━━━ Text section ━━━

Anyone Buying Class-A Single Family Homes?

91 Replies

@Andrew Neal I was basically like that, mainly because I started by accident, renting out my previous homes as I upgraded. You could basically say I currently have almost only done A. Except for one, the rest are less than 20 years old, one brand new. In my experience you can cash flow immediately, but it won’t be much. Rental rates have been about .6-.8%, (but I typically rent sightly below market) appreciation has been good, and turnover is very low with high quality tenants so far and almost no vacancy. Also no major repairs needed so far. The drawback is that it’s much slower. Needing to build up 100k or more in downpayment plus reserves before you can pull the trigger on the next one, so it’s definitely slower to ramp up. Compared to what some of these people are saying, you could buy two 50k cash outright with beter cash flow. I feel it’s built a good base for me to start so now I’m looking to diversify and get into some more of these higher return markets to supplement, but I personally would have never gone straight into those markets if I didn’t have a stable base first.

@Martin L. glad that has been working out for you. I love that there are a million and one ways to invest and what works for one person doesn't necessarily mean it will for another.

I would have kept my last home however my wife and I made about 100k in appreciation in 2 years, sold it to get out of our FHA loan and there was no way it would have cash flowed with the FHA payment. We used the proceeds to buy the cheapest home in town with a conventional loan in the most desirable part of our town and put about $7K into rehab to raise the value about $30K (est.) before ever moving in. Moving in this weekend!

I have 6 new homes that are crash pads in A neighborhood. Have a deposit on #7 with my builder. Just rented my primary residence in A+ neighborhood for $4800 a month.My other rentals are all B neighborhood's. 

I do buy C and D homes but they are all flops which I immediately sell to local buy and hold investors. Until this last Monday I have never keep any. Keeping these 2 because one is going to be a place for us to stay when in town. The other I gave to a house moving company because I'm building a new office building on lot. Closing on 2 more flops on Friday.

━━━ Supplied entries ━━━

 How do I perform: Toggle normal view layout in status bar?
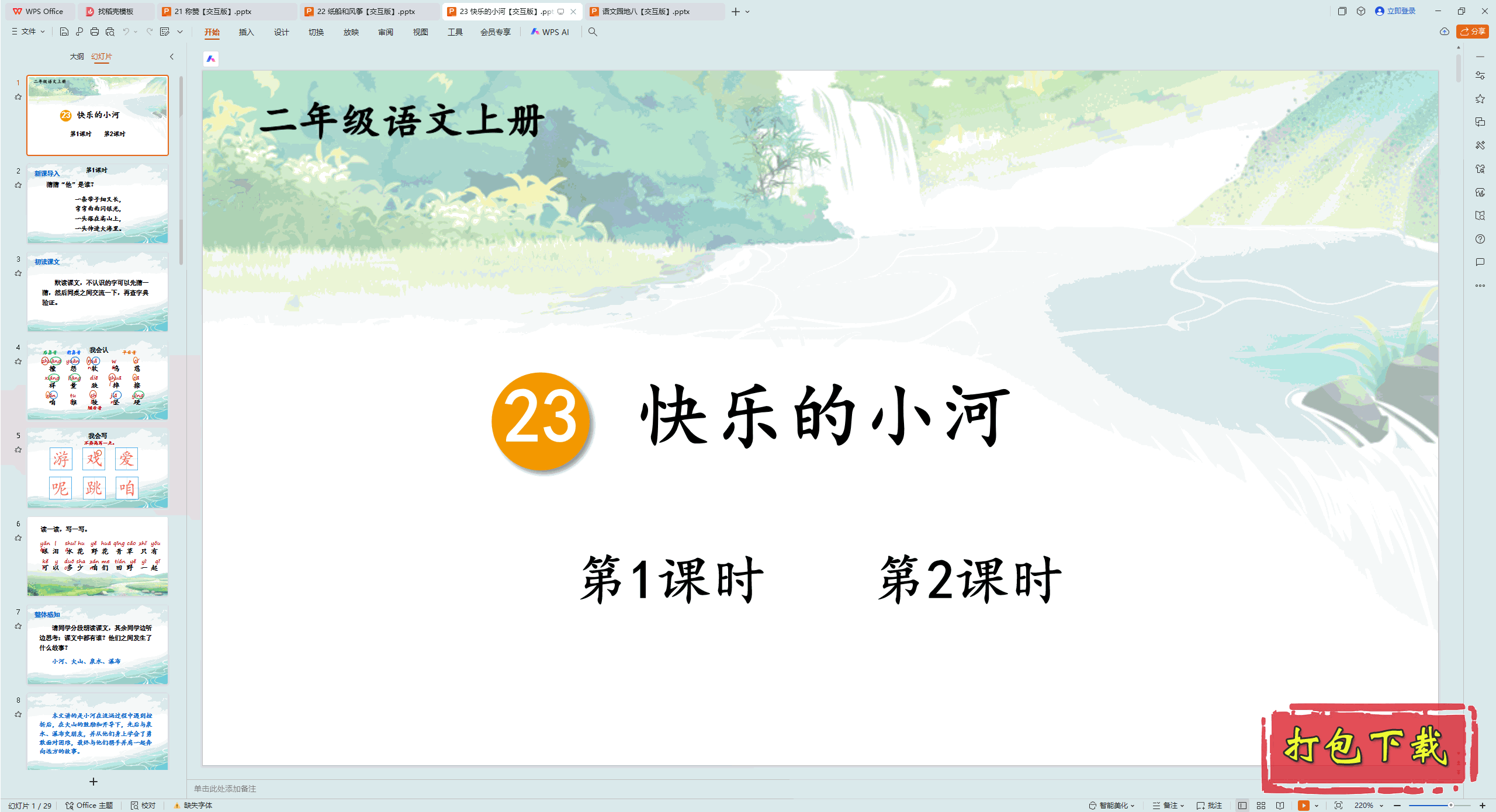click(x=1244, y=805)
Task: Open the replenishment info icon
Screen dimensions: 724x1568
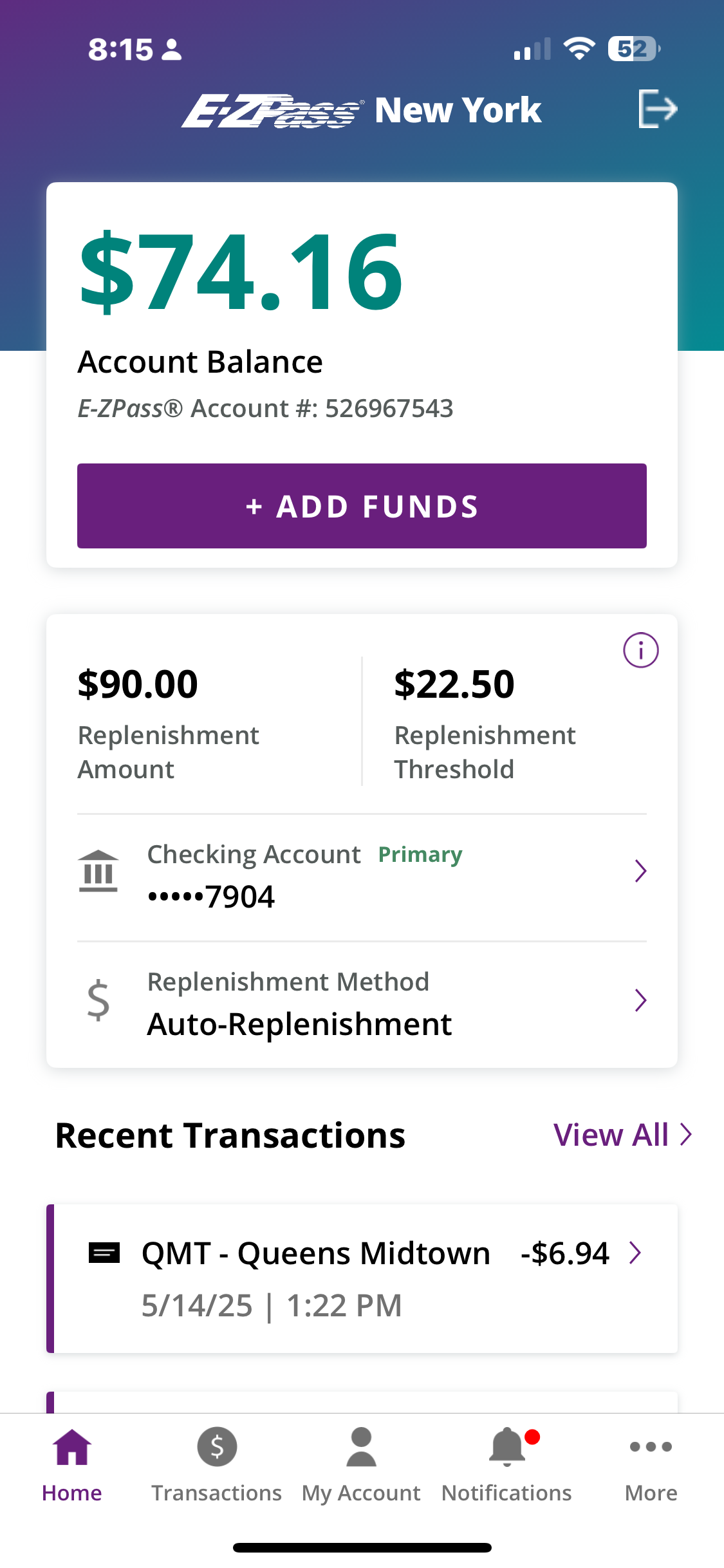Action: point(640,650)
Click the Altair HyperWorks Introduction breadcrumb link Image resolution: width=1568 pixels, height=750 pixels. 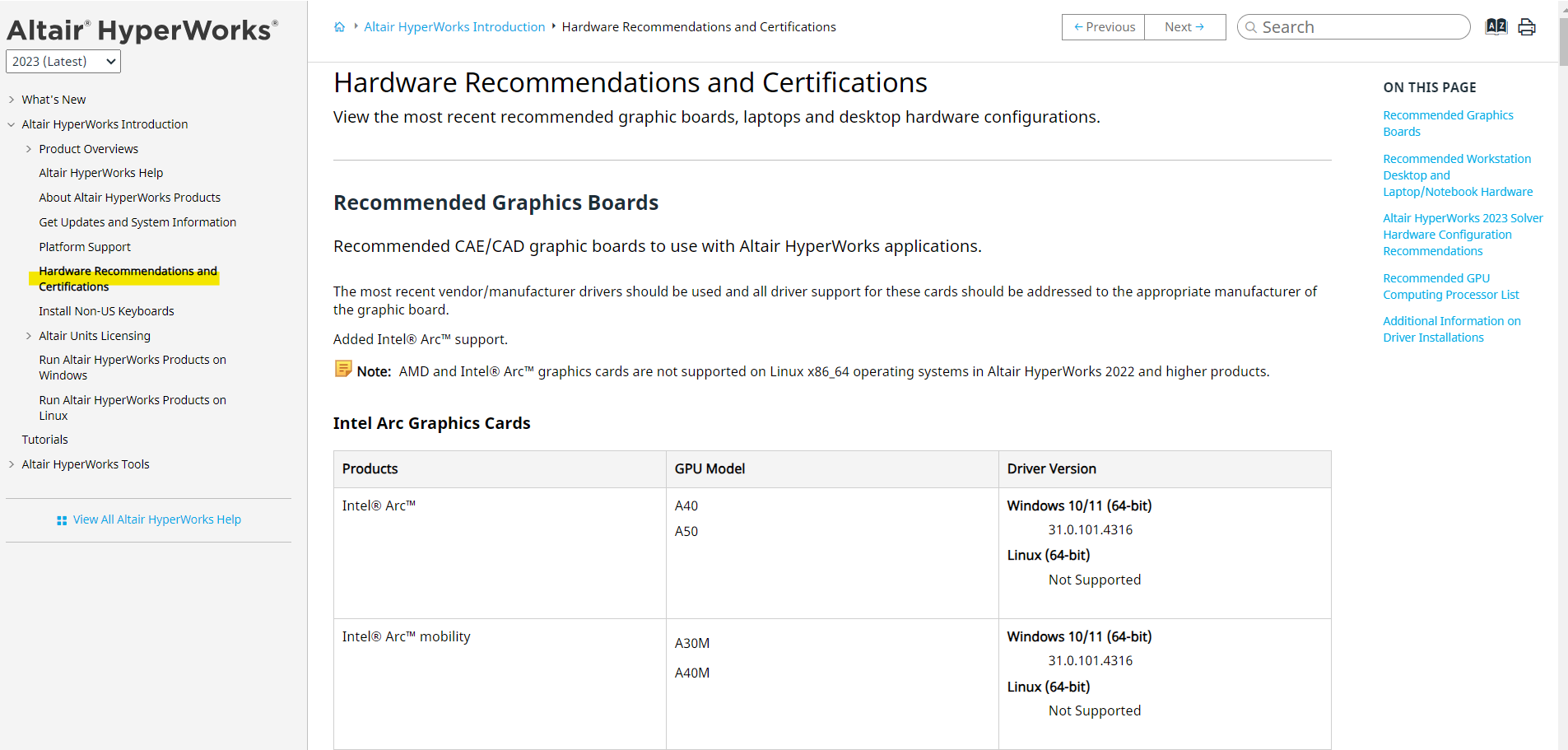[454, 27]
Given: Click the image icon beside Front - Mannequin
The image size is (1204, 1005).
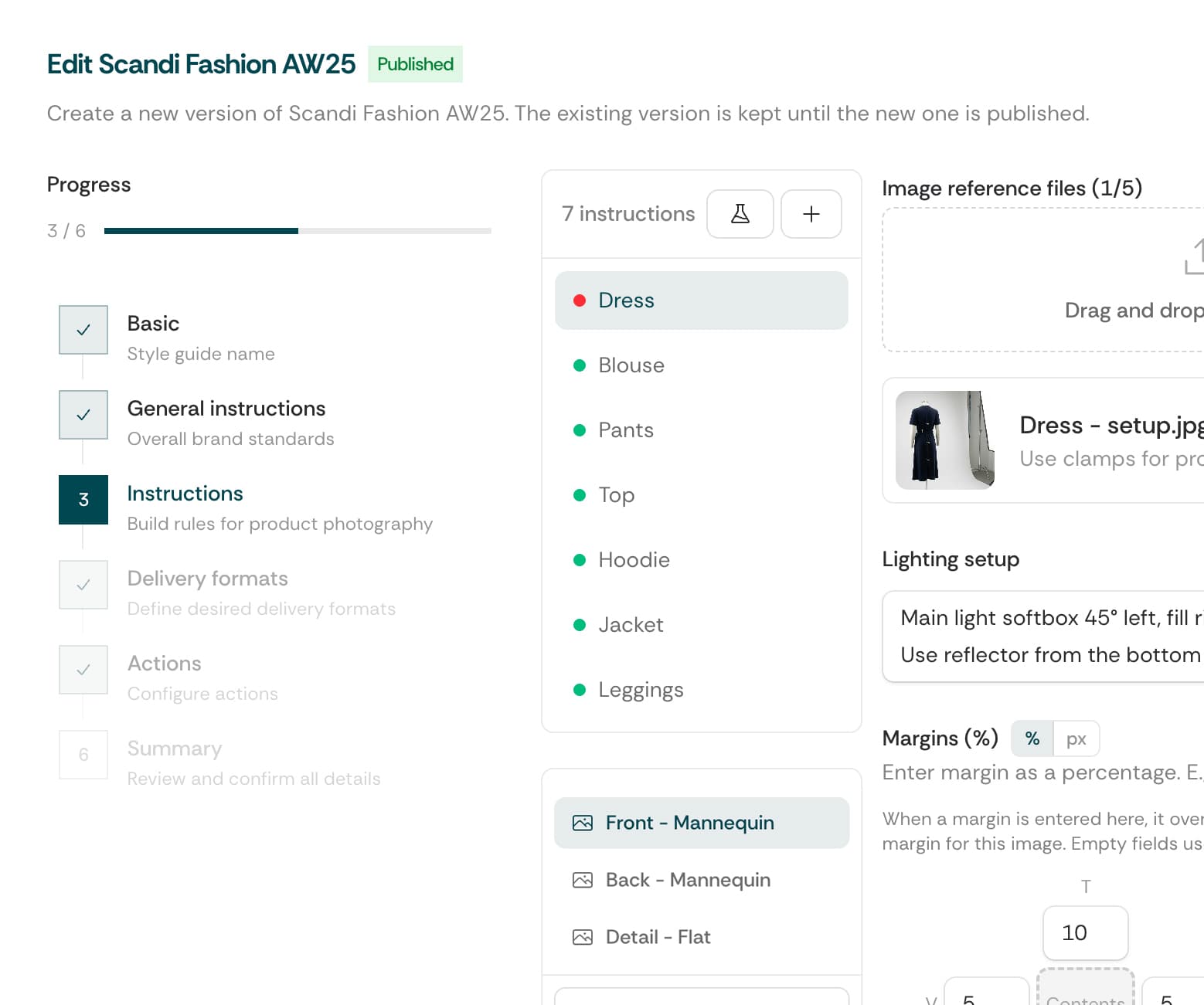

━━━

(What the task asks)
Write out the forum thread text verbatim, from "I have 6 new" up to and including "all B neighborhood's.".

(Solved exercise)
I have 6 new homes that are crash pads in A neighborhood. Have a deposit on #7 with my builder. Just rented my primary residence in A+ neighborhood for $4800 a month.My other rentals are all B neighborhood's.